La capilla de piedra, erigida en memoria de la milagrosa salvación del emperador Alejandro II de un atentado, tuvo un significado considerable para los habitantes de Saratov. Fue construida en 1866 en la Plaza del Pan gracias a los esfuerzos de la Sociedad de Artesanos de Saratov. Este evento se convirtió en un hito importante en la historia de la ciudad, simbolizando la gratitud por la salvación del zar y el fortalecimiento de la fe en la protección divina. En 1869, en el tercer aniversario del atentado, la capilla fue consagrada por el obispo de Saratov y Tsaritsyn, Juan I. Fue dedicada al santo Nicolás el Milagroso, lo que subrayó su significado espiritual.
En 1910, la capilla sufrió cambios significativos gracias a las donaciones del comerciante saratoviano Egorov. Un nuevo altar fue consagrado por el obispo Germógenes en honor a la icono de la Madre de Dios “Fuente de Vida”. Esta icono ocupa un lugar especial en la tradición ortodoxa, simbolizando la fuente de vida y gracia.

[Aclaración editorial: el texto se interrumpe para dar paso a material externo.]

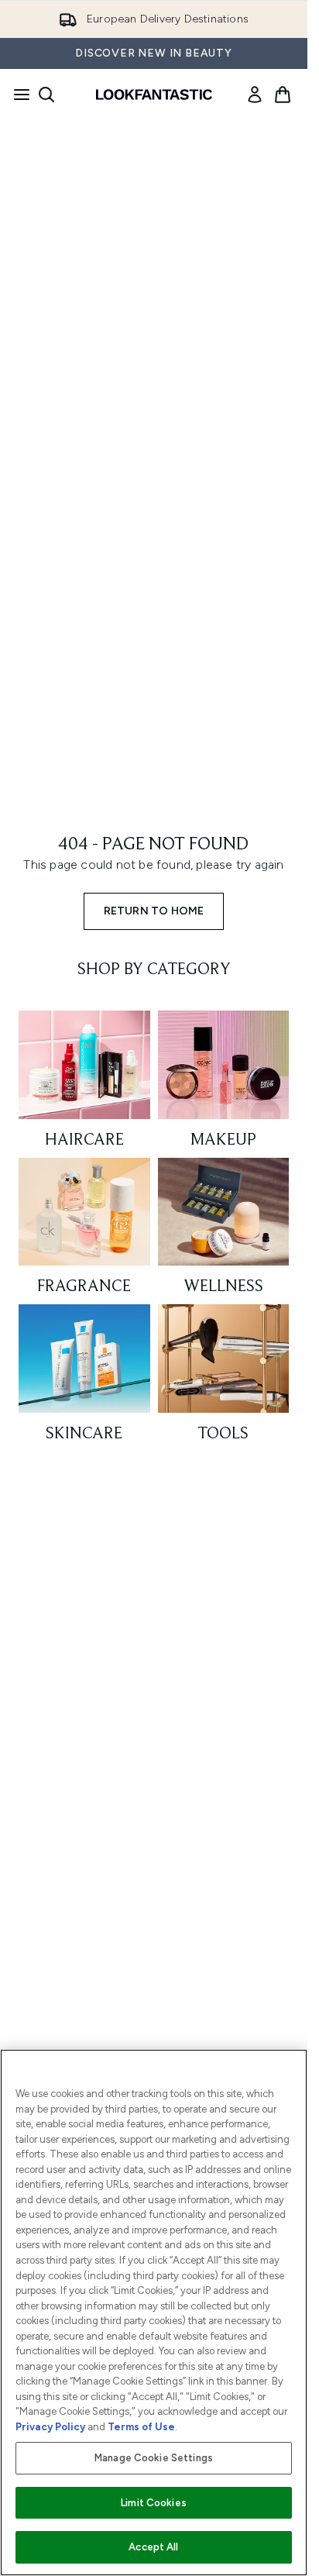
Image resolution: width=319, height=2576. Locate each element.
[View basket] (282, 94)
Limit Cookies (154, 2503)
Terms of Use (141, 2427)
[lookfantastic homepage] (154, 94)
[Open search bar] (46, 94)
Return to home (154, 911)
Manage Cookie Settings (153, 2458)
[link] (254, 94)
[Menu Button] (17, 94)
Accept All (153, 2547)
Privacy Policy (50, 2427)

La celebración en honor a la icono se lleva a cabo el viernes de la Semana de Luz, cuando los creyentes se reúnen para un servicio y la bendición del agua.
La capilla fue anexada a la catedral de Alejandro Nevski, y los servicios se celebraban a diario. Sin embargo, en los años soviéticos, cuando muchos edificios religiosos fueron destruidos, la capilla y la catedral misma fueron arrasadas. Esto fue una gran pérdida para los creyentes, pero la memoria de la capilla se mantuvo en los corazones de la gente.
En 1997, en honor al 200 aniversario de la provincia de Saratov, comenzó la recreación de la capilla. La primera piedra simbólica fue colocada el 20 de septiembre, y en la Pascua de 1998 se llevó a cabo su apertura solemne. La restauración se realizó según los planos originales, sin embargo, la entrada fue trasladada del lado sur al lado oeste, lo que se convirtió en la única diferencia con el edificio histórico. En el centro de la capilla renovada se instaló una fuente para agua bendita, simbolizando la renovación espiritual y la continuación de las tradiciones.
La capilla en honor a la icono “Fuente de Vida” se ha convertido no solo en un lugar de adoración, sino también en un símbolo de renacimiento de la fe. Recuerda los milagros asociados con la icono y la importancia de la vida espiritual en el mundo moderno. La restauración de la capilla fue un acto de justicia histórica y un símbolo de continuidad de las tradiciones, lo que es especialmente importante en un mundo en cambio.